Page text:
____

This cluster of neurons fired a signal when a monkey physically performed a single highly specific action with either of its hand. Whether pushing, pulling, tugging, or grasping an object, or when picking up or putting a peanut in its mouth, for example, the mirror neurons became highly active.

However, the most fascinating characteristic of mirror neurons is that many of those same neurons in the premotor areas also fired when the monkey merely watched another monkey or the experimenter perform the exact same task! During these experiments, it became easy to predict precisely which neurons would fire based on which activity the monkey was observing. Just as interesting, when mechanical tools performed the same task, the mirror neurons remained inactive. However, the mirror neurons fired rapidly the moment the monkeys watched another monkey or a human engaged in a specific action.

While mirror neurons are located in the F5 region of the brain, they are heavily dependent upon vision (visual cortex), hearing (auditory cortex), speaking (multiple language centers in the brain), understanding gestures, and the development of social awareness. Like other functions of the brain, mirror neurons massively interconnected with other brain regions. Mirror neurons offer still one more insight into the neural basis of effective teaching and learning. From appenticeships to active classroom demonstrations, we rely on active mirror neurons to orchestrate a virtual personal experience mimicking the one under observation.

____

Records:
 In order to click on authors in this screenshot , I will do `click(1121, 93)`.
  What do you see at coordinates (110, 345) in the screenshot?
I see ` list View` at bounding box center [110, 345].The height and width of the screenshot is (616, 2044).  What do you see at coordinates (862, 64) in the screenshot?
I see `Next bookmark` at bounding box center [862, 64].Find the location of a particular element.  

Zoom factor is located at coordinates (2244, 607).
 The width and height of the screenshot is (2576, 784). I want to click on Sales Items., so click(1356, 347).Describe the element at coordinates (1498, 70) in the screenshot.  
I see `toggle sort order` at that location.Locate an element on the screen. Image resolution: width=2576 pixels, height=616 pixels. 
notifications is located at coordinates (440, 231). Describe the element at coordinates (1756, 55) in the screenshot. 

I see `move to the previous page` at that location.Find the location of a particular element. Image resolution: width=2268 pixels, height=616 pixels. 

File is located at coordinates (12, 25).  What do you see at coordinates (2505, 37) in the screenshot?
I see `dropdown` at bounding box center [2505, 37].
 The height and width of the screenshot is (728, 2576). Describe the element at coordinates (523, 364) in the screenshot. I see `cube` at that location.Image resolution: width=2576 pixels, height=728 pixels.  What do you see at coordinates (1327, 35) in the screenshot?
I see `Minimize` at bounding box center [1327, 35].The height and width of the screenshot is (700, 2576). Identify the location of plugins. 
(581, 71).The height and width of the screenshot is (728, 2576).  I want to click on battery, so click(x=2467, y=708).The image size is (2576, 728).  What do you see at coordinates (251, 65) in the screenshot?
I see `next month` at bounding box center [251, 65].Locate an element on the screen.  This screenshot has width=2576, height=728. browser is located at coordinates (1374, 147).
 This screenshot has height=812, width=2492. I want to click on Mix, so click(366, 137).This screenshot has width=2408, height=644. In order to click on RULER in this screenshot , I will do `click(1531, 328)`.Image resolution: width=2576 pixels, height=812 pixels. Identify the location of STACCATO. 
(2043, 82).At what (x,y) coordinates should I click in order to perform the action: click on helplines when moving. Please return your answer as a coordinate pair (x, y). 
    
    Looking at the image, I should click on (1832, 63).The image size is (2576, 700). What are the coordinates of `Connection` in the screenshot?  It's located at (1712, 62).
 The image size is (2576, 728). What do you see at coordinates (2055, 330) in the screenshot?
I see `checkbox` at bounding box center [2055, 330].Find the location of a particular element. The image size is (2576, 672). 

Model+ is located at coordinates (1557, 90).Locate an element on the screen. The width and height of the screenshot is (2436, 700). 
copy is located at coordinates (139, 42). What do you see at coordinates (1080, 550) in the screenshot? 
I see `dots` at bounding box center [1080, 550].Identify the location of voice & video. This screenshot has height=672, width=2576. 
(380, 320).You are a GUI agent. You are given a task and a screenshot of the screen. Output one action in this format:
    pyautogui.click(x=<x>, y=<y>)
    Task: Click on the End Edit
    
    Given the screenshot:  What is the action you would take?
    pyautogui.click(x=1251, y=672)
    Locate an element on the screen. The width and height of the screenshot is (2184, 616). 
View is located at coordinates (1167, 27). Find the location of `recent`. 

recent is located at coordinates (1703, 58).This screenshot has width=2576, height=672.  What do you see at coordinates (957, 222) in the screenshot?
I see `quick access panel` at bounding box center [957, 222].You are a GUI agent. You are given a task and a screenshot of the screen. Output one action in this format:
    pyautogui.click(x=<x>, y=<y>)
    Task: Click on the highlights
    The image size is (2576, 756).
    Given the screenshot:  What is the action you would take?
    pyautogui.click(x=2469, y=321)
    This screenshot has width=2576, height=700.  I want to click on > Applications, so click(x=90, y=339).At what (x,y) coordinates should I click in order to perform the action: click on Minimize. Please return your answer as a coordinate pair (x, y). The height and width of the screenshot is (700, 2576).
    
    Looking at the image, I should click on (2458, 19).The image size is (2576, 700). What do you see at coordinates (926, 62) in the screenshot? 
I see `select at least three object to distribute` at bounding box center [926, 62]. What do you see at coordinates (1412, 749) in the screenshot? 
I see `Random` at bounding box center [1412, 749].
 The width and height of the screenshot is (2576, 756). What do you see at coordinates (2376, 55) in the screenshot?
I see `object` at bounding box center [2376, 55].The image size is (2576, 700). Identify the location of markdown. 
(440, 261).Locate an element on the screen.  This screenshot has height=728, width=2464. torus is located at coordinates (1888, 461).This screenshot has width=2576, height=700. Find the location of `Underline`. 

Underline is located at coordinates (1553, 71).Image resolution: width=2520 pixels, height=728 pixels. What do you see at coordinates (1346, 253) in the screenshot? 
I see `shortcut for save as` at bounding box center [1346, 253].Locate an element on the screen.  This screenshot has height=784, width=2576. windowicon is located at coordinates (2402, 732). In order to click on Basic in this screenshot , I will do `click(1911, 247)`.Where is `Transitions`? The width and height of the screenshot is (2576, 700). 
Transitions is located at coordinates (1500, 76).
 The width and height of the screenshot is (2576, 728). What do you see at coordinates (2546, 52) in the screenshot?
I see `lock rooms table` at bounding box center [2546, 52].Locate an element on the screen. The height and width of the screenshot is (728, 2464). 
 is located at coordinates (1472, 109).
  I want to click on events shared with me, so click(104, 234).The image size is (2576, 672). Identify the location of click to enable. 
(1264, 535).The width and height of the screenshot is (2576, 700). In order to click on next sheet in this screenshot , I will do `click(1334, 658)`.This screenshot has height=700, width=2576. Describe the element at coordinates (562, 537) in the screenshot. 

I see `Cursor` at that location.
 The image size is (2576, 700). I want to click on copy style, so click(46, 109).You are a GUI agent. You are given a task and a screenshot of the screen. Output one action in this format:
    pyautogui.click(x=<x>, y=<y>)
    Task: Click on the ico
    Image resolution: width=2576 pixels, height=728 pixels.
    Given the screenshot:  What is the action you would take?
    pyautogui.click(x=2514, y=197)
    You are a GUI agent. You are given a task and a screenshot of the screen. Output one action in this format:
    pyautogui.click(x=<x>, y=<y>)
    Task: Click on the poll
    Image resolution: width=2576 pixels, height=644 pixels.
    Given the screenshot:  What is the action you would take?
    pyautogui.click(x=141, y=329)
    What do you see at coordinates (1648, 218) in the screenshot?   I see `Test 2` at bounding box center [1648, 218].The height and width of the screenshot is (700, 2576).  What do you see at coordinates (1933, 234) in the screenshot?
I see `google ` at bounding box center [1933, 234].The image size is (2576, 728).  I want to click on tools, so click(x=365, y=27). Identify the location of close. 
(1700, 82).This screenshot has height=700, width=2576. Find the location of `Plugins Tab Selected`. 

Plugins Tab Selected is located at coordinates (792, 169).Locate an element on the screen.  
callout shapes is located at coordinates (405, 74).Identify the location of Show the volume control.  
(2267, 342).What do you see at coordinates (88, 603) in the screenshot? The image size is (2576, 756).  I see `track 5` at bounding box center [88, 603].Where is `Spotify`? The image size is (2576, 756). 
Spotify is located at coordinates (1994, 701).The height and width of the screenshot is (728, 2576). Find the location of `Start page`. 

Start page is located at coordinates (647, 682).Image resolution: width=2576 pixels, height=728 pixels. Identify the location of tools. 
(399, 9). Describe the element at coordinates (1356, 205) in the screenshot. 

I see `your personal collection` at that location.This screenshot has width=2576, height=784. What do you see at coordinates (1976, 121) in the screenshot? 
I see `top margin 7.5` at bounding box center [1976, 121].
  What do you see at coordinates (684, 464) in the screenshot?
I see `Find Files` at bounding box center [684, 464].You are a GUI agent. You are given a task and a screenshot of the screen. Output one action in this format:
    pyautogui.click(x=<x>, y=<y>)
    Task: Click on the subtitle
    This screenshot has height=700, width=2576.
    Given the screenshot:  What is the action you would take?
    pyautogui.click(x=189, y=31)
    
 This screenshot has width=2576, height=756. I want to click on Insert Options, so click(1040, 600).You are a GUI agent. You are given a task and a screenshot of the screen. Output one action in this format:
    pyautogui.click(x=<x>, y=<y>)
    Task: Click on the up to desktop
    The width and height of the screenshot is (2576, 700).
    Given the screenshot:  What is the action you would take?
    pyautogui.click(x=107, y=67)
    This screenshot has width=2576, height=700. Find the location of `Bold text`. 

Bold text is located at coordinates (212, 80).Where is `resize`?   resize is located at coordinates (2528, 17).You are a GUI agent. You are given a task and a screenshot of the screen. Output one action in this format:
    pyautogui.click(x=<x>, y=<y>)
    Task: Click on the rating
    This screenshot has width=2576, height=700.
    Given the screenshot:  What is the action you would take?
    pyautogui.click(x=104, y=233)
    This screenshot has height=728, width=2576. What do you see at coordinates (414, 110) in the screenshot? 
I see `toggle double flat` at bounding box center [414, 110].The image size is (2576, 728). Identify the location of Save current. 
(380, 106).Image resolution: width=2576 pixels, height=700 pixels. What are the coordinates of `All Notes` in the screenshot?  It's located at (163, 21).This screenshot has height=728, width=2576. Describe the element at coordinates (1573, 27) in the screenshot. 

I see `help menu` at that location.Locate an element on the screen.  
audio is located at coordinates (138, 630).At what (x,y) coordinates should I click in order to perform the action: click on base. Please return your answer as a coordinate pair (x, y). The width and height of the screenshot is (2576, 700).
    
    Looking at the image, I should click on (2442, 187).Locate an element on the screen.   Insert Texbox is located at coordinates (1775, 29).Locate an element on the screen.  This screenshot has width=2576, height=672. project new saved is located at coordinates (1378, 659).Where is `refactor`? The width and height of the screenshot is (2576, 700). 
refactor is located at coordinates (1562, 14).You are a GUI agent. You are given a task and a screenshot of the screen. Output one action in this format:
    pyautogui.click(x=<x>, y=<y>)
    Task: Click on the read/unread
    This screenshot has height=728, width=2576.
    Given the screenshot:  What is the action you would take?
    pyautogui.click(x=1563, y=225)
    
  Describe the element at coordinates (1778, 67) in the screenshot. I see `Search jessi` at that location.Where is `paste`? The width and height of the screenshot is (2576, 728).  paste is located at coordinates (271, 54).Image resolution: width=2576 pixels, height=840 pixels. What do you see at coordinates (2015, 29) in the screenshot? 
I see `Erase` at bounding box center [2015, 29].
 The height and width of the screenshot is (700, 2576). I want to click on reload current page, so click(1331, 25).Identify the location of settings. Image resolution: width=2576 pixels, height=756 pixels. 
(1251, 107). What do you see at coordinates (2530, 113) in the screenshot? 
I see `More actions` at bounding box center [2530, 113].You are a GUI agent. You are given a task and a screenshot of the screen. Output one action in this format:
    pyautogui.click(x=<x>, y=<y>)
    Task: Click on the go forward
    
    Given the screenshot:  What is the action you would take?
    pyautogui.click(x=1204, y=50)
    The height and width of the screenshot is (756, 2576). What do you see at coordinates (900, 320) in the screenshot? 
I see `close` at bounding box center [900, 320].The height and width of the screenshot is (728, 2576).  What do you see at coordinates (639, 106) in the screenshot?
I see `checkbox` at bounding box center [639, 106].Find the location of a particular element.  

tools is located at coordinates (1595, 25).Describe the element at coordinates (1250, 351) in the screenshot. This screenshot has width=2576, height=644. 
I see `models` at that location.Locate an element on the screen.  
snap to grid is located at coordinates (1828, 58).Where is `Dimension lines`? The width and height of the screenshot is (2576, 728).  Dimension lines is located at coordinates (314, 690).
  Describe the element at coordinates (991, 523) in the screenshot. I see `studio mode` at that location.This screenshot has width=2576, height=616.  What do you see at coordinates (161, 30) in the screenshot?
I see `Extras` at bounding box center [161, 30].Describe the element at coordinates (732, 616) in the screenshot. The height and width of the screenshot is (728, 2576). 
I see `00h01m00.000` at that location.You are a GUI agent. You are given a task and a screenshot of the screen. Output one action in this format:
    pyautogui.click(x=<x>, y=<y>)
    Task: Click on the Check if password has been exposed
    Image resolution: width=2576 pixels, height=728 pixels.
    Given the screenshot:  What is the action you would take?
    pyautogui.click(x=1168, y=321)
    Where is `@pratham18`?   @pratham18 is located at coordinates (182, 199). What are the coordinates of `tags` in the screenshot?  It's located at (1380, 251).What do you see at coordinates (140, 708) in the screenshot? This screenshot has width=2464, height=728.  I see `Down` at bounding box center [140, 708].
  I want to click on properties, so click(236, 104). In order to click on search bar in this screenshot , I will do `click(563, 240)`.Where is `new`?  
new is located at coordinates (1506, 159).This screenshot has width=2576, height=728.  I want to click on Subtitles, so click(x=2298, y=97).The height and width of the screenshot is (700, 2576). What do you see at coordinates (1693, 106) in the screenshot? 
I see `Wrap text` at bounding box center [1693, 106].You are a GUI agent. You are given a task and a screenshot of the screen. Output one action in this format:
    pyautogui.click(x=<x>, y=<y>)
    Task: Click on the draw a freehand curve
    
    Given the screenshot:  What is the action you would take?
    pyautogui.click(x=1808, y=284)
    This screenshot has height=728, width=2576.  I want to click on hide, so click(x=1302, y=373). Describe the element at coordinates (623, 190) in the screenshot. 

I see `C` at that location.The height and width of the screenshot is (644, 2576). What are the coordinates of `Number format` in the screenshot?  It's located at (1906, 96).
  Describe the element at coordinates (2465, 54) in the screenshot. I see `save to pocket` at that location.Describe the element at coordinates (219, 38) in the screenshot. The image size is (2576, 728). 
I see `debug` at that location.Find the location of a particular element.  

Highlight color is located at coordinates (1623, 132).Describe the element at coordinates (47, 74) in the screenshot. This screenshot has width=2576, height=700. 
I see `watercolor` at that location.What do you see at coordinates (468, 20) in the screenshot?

____

Prompt: Transcribe the stretch of the mirror neurons text above from "However, the most" through "a specific action.".

Solution for this task:
However, the most fascinating characteristic of mirror neurons is that many of those same neurons in the premotor areas also fired when the monkey merely watched another monkey or the experimenter perform the exact same task! During these experiments, it became easy to predict precisely which neurons would fire based on which activity the monkey was observing. Just as interesting, when mechanical tools performed the same task, the mirror neurons remained inactive. However, the mirror neurons fired rapidly the moment the monkeys watched another monkey or a human engaged in a specific action.